START Data under study

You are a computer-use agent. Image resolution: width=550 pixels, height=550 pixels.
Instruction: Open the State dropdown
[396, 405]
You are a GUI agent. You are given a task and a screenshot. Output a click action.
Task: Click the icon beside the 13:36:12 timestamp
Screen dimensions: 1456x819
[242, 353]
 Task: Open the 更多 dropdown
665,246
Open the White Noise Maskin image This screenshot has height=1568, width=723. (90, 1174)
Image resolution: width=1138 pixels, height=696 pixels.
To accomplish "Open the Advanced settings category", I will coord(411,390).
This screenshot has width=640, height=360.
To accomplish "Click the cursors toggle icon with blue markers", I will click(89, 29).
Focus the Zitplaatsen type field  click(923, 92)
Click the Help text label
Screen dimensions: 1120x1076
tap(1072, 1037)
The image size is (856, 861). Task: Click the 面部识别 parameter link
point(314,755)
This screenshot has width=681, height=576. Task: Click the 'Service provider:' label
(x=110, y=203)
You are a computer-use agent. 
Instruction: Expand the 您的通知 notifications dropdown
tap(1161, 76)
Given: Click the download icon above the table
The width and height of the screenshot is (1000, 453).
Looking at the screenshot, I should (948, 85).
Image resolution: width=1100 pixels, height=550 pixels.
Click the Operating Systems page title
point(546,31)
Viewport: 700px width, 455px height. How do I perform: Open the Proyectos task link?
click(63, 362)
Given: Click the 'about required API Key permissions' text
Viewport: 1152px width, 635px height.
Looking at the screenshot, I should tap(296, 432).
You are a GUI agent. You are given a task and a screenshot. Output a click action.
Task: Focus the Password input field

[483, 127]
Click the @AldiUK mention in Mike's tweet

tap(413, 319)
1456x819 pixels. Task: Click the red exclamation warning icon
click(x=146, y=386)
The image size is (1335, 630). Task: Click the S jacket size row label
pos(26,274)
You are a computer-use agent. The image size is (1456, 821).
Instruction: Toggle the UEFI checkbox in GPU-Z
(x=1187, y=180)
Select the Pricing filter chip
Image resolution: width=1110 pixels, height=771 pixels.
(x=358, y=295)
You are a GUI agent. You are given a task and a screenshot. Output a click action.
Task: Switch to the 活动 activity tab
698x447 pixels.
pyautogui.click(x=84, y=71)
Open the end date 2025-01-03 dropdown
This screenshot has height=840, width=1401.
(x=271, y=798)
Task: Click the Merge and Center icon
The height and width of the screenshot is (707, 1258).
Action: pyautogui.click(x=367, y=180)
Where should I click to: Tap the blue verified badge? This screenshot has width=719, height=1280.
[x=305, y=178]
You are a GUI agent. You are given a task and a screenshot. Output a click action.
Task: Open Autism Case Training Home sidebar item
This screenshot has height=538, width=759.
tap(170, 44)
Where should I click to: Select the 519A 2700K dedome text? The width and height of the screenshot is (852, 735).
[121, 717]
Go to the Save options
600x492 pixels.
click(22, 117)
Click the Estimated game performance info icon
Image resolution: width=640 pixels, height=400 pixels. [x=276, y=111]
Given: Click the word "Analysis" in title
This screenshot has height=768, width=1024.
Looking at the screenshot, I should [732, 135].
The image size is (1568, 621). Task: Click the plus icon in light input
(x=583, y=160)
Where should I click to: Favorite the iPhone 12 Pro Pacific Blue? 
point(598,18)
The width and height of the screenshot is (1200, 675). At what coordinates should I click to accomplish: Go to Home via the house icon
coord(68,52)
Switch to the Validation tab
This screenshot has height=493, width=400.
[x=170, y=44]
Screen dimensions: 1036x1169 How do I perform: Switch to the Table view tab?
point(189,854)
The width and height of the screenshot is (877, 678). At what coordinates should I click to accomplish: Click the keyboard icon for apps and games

END Data under study

• Work item:
Would you output, from the records above, exactly the run of lines that starts at the line containing "Viewport: 1152px width, 635px height." and ends at the line containing "You are a computer-use agent. The", and only that run?

• Completed exercise:
Viewport: 1152px width, 635px height.
Looking at the screenshot, I should tap(296, 432).
You are a GUI agent. You are given a task and a screenshot. Output a click action.
Task: Focus the Password input field

[483, 127]
Click the @AldiUK mention in Mike's tweet

tap(413, 319)
1456x819 pixels. Task: Click the red exclamation warning icon
click(x=146, y=386)
The image size is (1335, 630). Task: Click the S jacket size row label
pos(26,274)
You are a computer-use agent. The image size is (1456, 821).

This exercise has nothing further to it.